I thought that was sort of Paul's goal, to explore a bunch of new ideas and paradigms. I doubt he's under any illusions that this language, qua this language, is going to see wide adoption or need to have all of its features really ironed out with a fixed/stable API. But I could be wrong!
Agreed, I think it's great to have really cutting-edge, highly experimental sort of research languages that explore new paradigms. Doesn't mean you have to like the language, but I think it's good that some people are doing this kind of work as a going concern and not just some repo that was pushed up once somewhere and languishes. He's got some interesting ideas in there related to effects system, etc.
> I doubt he's under any illusions that this language, qua this language, is going to see wide adoption or need to have all of its features really ironed out with a fixed/stable API. But I could be wrong!
They have VC funding and employees. I presume he's told investors that it will see at least fairly wide adoption!
Ha! Did not know that. Not necessarily dispositive though. Also, I believe they are a public benefit corporation so that would also cut in favor of my point...I think
You have it backwards. The source code management (as a marketable feature) came at least one year and maybe two years after the distributed computing parts. The earliest Unison demos (circa 2016) were "build a distributed google crawler in just a few lines of code". I think the hashes were always a component, but not part of the real messaging for quite awhile.
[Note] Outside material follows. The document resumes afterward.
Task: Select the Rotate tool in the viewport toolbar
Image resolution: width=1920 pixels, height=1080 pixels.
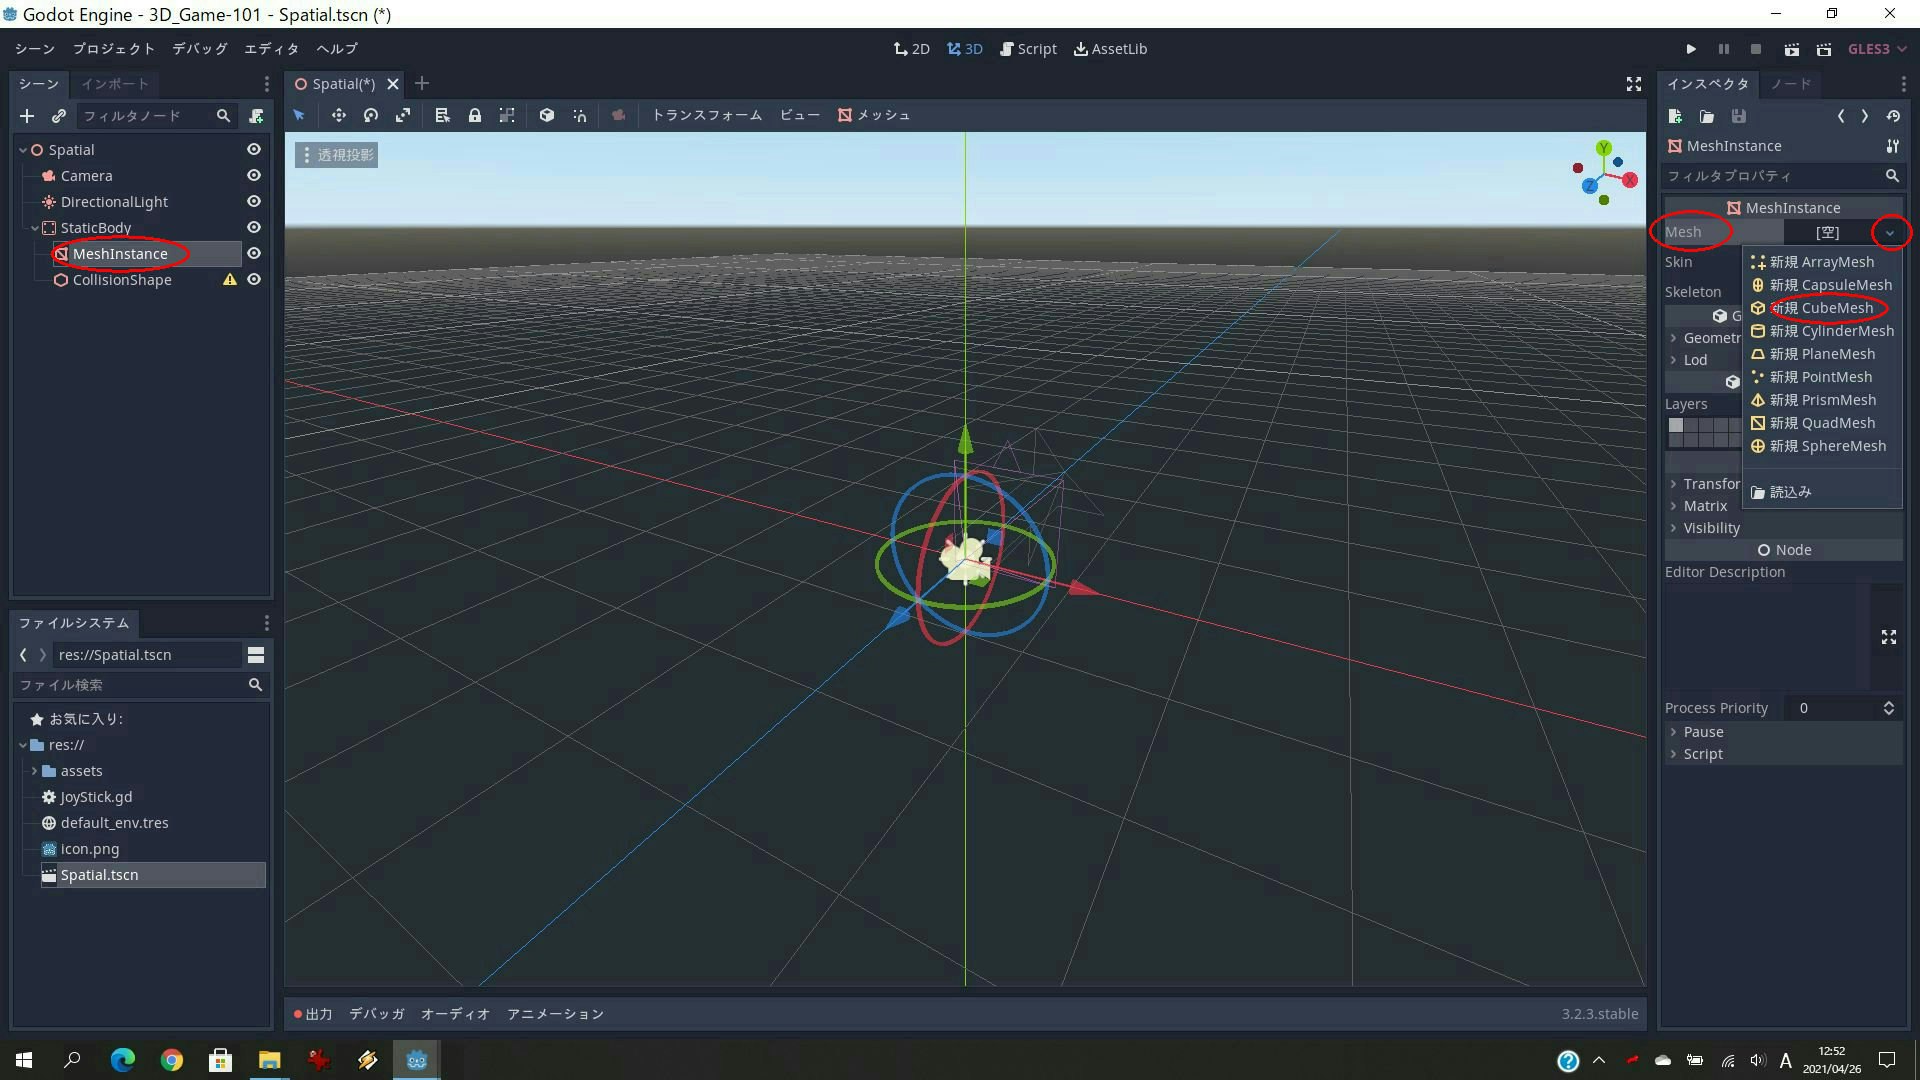Action: pyautogui.click(x=370, y=115)
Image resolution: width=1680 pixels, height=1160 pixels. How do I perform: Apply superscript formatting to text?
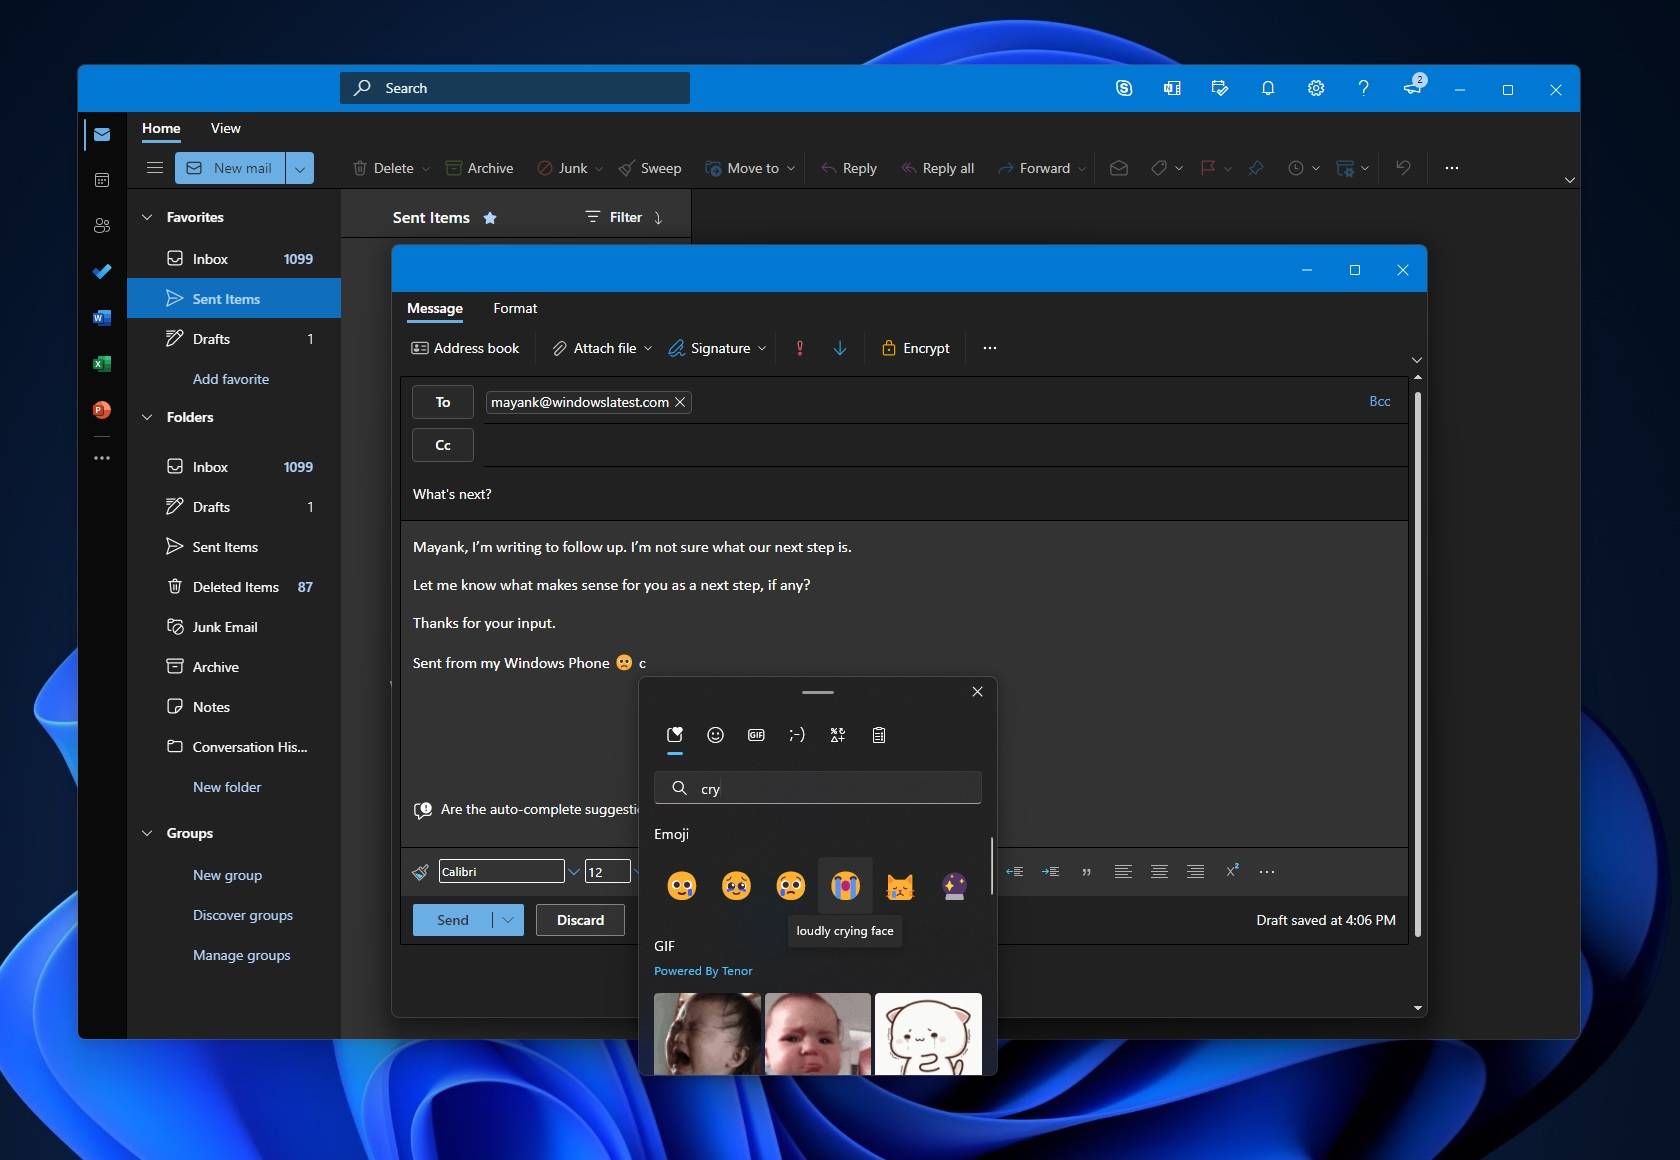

Sounds like `Opa!`, which was a language plus a meteor-like framework. The language itself was really nice with some interesting type-level features, but the built-in framework was the selling point. But all that ultimately got in the way for doing anything that wasn't built into it, which ended up being pretty much anything beyond toy prototypes. The language got dragged down because of it.
That said, it came out around the same time CoffeeScript did, and nobody uses CoffeeScript anymore either. So probably the fate was inevitable regardless of whether the framework was included in the language or not.
> I think they are making a mistake that’s common in this sort of project: trying too many new things at once!
The one thing identified as “the big idea” of Unison seems to me to be conceived as a solution to a distributed computing problem that incidentally also solves a number of problems that are issues outside of distributed computing (but also within distributed computing, such that fleshing out how it can solve them enhances unison as distributed computing solutions as well as providing side benefits.)
The reason for the source code structure is because of what it enables for distributed computing.
It makes it simple to transparently ship the code (not just data) around to any worker node. The point of Unison Cloud is to disappear the difference between AWS EC2 and Lambda.
They already have a very innovative way of managing source code, with a database of definitions that keeps the hash of the syntax tree instead of actual source. That's a very neat idea that solves many problems (read their docs to understand why).
But instead of developing that well enough so that it works with source control tools, IDEs, can be deployed easily and painlessly on existing infrastructure... no, they decided to ALSO solve distributed computing, a really, really complex space with a pretty crowded space of solutions... and seem to be focusing on that now instead of the "original" ideas. Looks like a huge issue with scope creep to me... unless they are kind of pivoting to distributed computing now only because the original ideas were not attractive enough for people to embrace it, but I have not heard of anything like that, everyone seems to be pretty vibed by those things.